The PID of the cron daemon was quick to find out:
$ ps -ef|grep cron root 6684924 1 0 Sep 26 - 8:03 /usr/sbin/cron $
The currently active cron jobs run as cron‘s child processes. With the option “-T” of the ps command, we can quickly list all children:
$ ps -T 6684924 PID TTY TIME CMD 6684924 - 8:03 cron 3276876 - 0:00 |\--perl 9961588 - 0:00 | \--mount 12714002 - 0:07 | \--nfsmnthelp 3604516 - 0:00 |\--perl 20185130 - 0:00 | \--mount 10158264 - 0:35 | \--nfsmnthelp 4587542 - 0:00 |\--perl ...
It is immediately noticeable that the lines are repeated again and again, i.e. a perl program was started over and over again by cron, which tried to mount a file system via NFS, which did not work (no answer from the NFS server) and the perl script hangs. Since the script was restarted over and over again, at some point in time there were 100 active cron jobs and from that moment on no more cron jobs were started. We briefly count the active perl processes:
$ ps -T 6684924 |grep perl |wc -l 100 $
There are exactly 100 perl processes started by cron. We terminate some of the hanging perl processes:
# kill 3276876 3604516 4587542 #
A look at the end of the cron log file shows, that jobs have been terminated, and after a short while the first newly started cron job appears:
# tail –f /var/adm/cron/log … Cron Job with pid: 3276876 Failed Cron Job with pid: 3604516 Failed Cron Job with pid: 4587542Failed mqm : CMD ( /appdata/mqm/admin/bin/checks/checkXmitMonitoring.sh >>/appdata/mqm/tracks/logs/scheduler/checkXmitMonitoring.fatal 2>&1 ) : PID ( 28442840 ) : Mon Feb 25 10:34:00 2019 …

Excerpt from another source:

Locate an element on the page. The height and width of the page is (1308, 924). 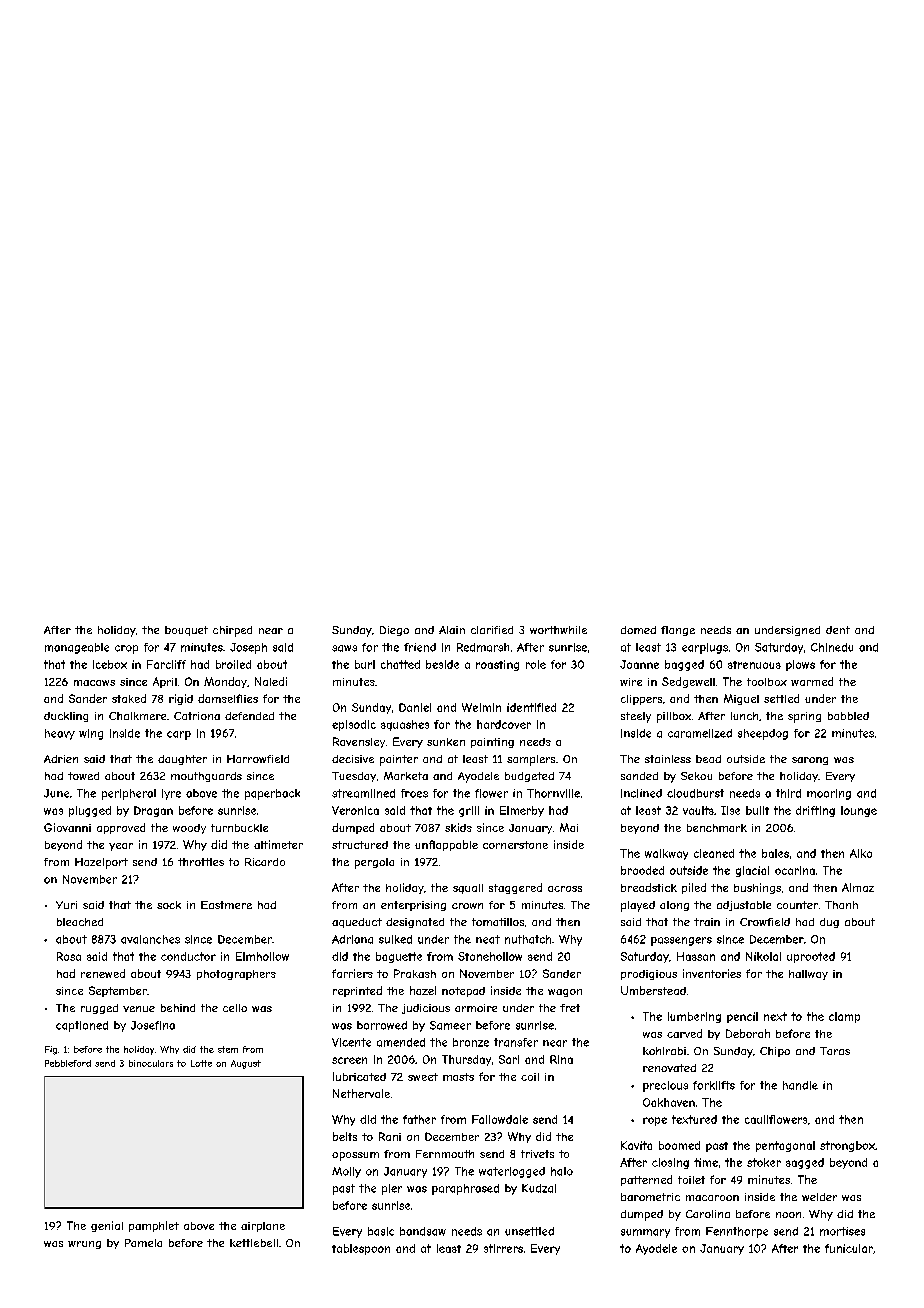
reprinted is located at coordinates (357, 991).
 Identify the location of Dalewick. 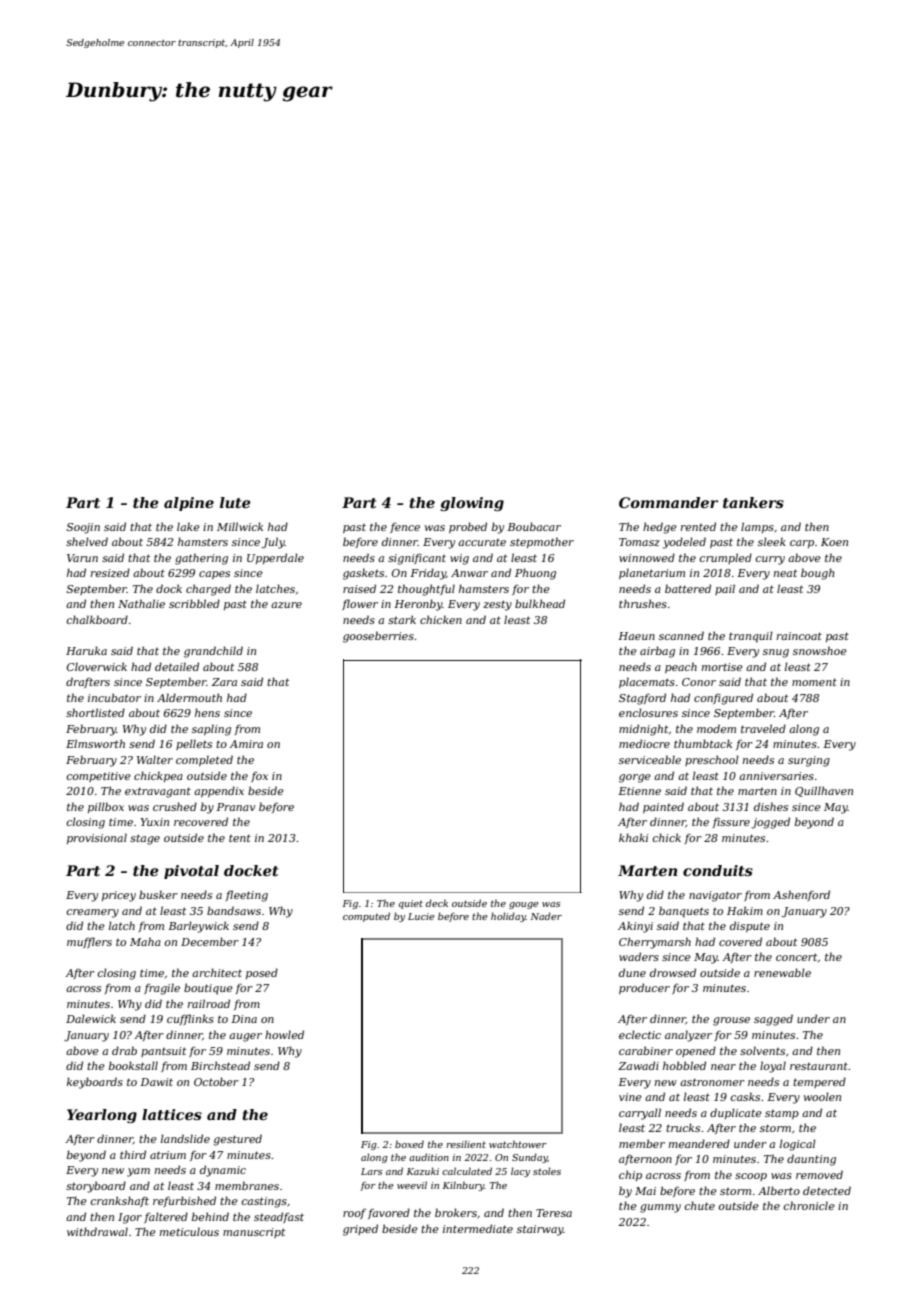
(91, 1018).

We also terminate the other hanging processes and restart the cron daemon for safety’s sake by simply terminating it:
# kill 6684924 #
The cron daemon is automatically restarted thanks to an /etc/inittab entry:
# lsitab cron cron:23456789:respawn:/usr/sbin/cron #
After cron works again, the perl script should be examined, which ultimately led to the hanging of cron. For scripts started per cron, it is advisable to check whether the job is still running or already running.